Highly scalable, available, durable and low cost
Name the two steps of the S3 lifecycle
- Transition
- Expiration
What is the transition phase in the S3 lifecycle?
process of moving datasets through storage classes with different characteristics. Normally from highly available (S3) to cheaper storage as it gets older (S3 Glacier)
What is the expiration phase in the S3 lifecycle?
Data is deleted after a certain period. Important for regulatory requirements.
What is the order of S3 repositories during the transition phase?
- S3 - regular access, highly available
- S3 IA - Infrequent access, low value or easily recreated data
- Glacier + Glacier deep archive - long-term low-cost archiving
- Expire - delete data no longer needed or required by regulators.
Which S3 would you use for general purpose, regular access?
S3 standard - for data that is regularly required and needs to be accessed instantly.
Which S3 would you use for unknown or changing access?
S3 Intelligent-Tiering - for data accesses in an unpredictable way.

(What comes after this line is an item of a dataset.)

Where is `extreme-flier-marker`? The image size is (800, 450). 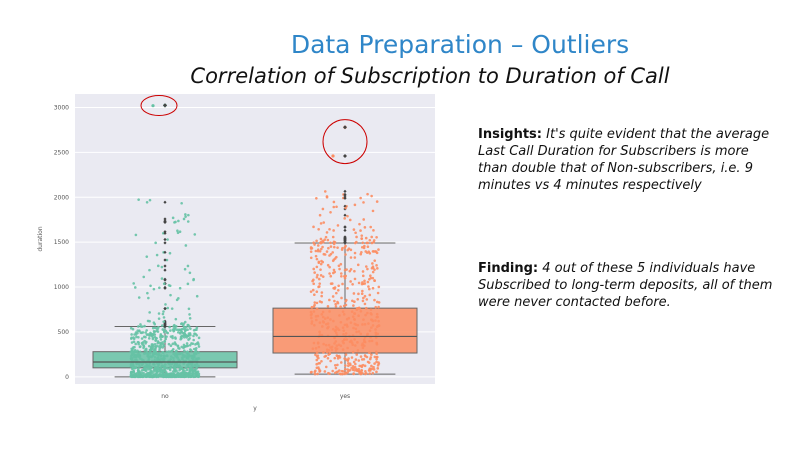 extreme-flier-marker is located at coordinates (345, 156).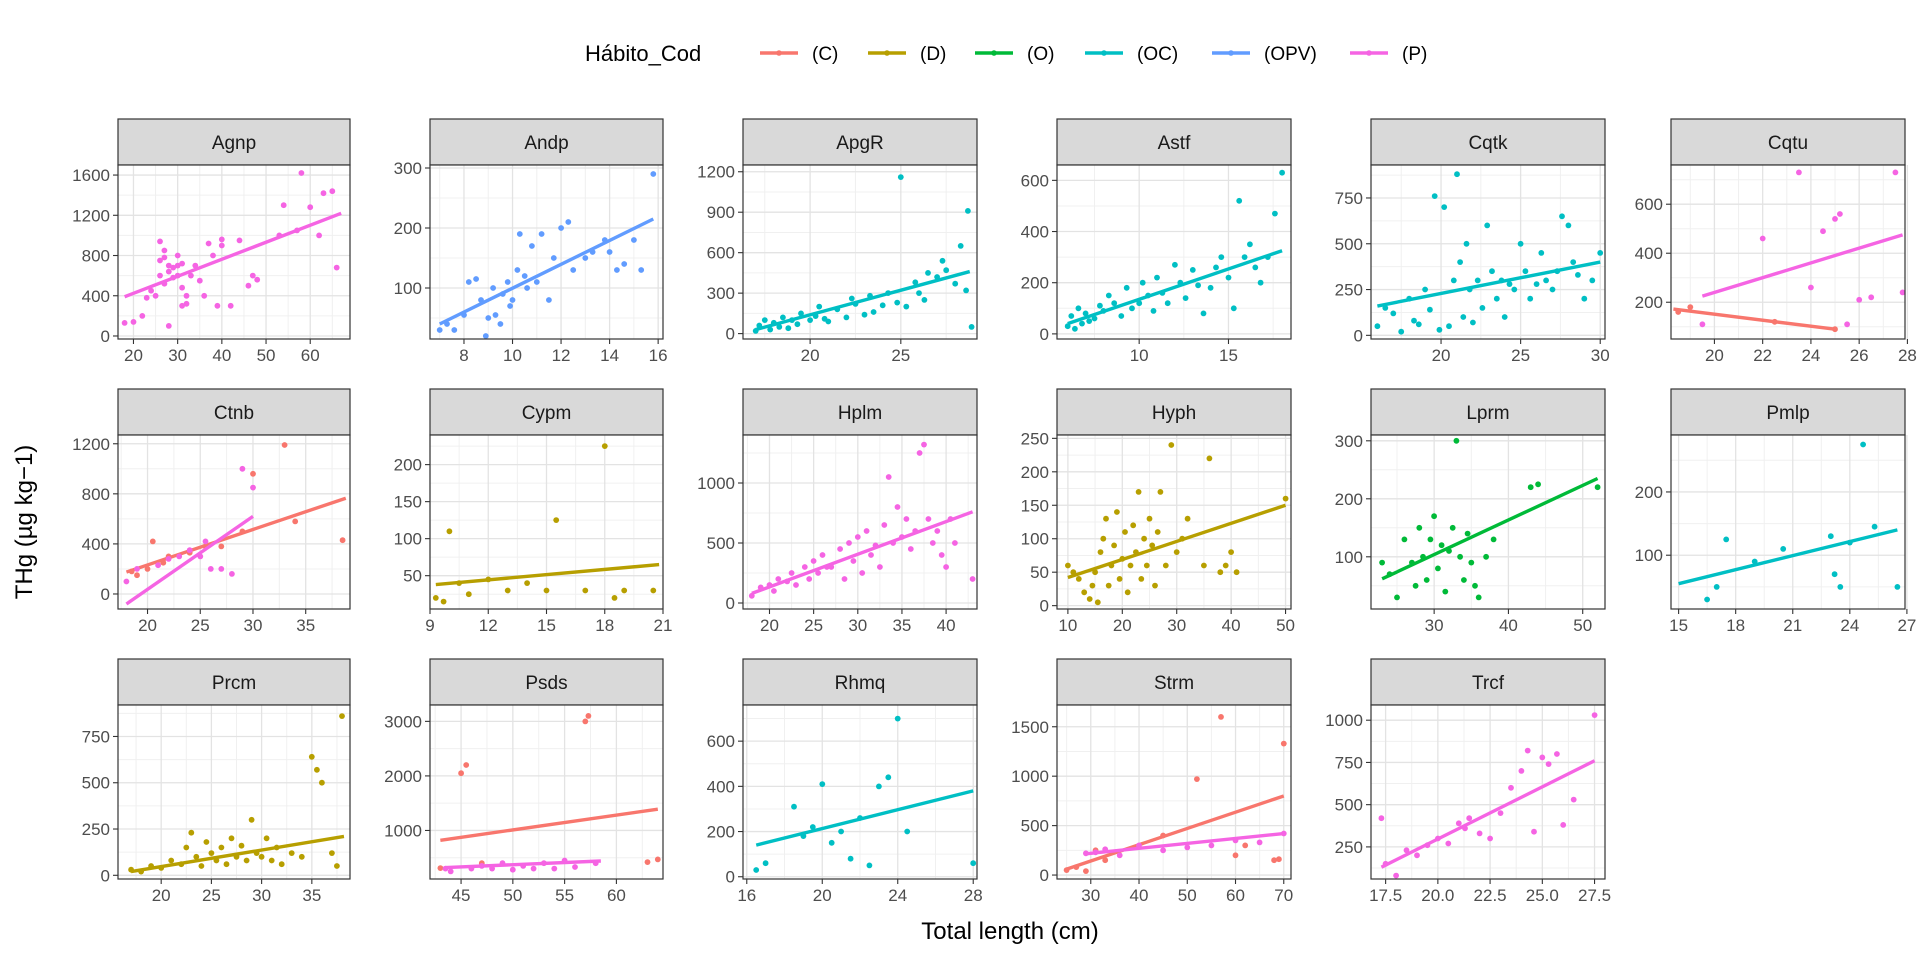  What do you see at coordinates (1132, 54) in the screenshot?
I see `legend-item-oc: (OC)` at bounding box center [1132, 54].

What does S3 Intelligent-tiering do?
It will automatically move data between instant access to longer term storage depending on when the data is accessed.
Which S3 would you use for infrequent access?
S3 Standard-IA
Which S3 would you use for archiving data?
AWS S3 Glacier + S3 Glacier Deep - long-term low-cost archiving of data
Explain the usage of AWS lake formation
Used to rapidly set up a data lake with S3 as the data repository.
What type of data can AWS lake formation store?
structured + unstructured data at scale.
What is AWS Lake formation built on top of?
AWS Glue
What are the steps during the setup of Lake Formation?
- Find the input data sources
- Setup the S3 data lake
- Move the data to the S3 lake
- Crawl the data to determine its structure and build a data catalogue
- Perform ETL
- Setup security to protect the data
Describe the FSx for Lustre Storage
A high-performance combination of S3 and SSD storage. Data is presented as files to the ML models so processing can start immediately without having to wait for S3 to load.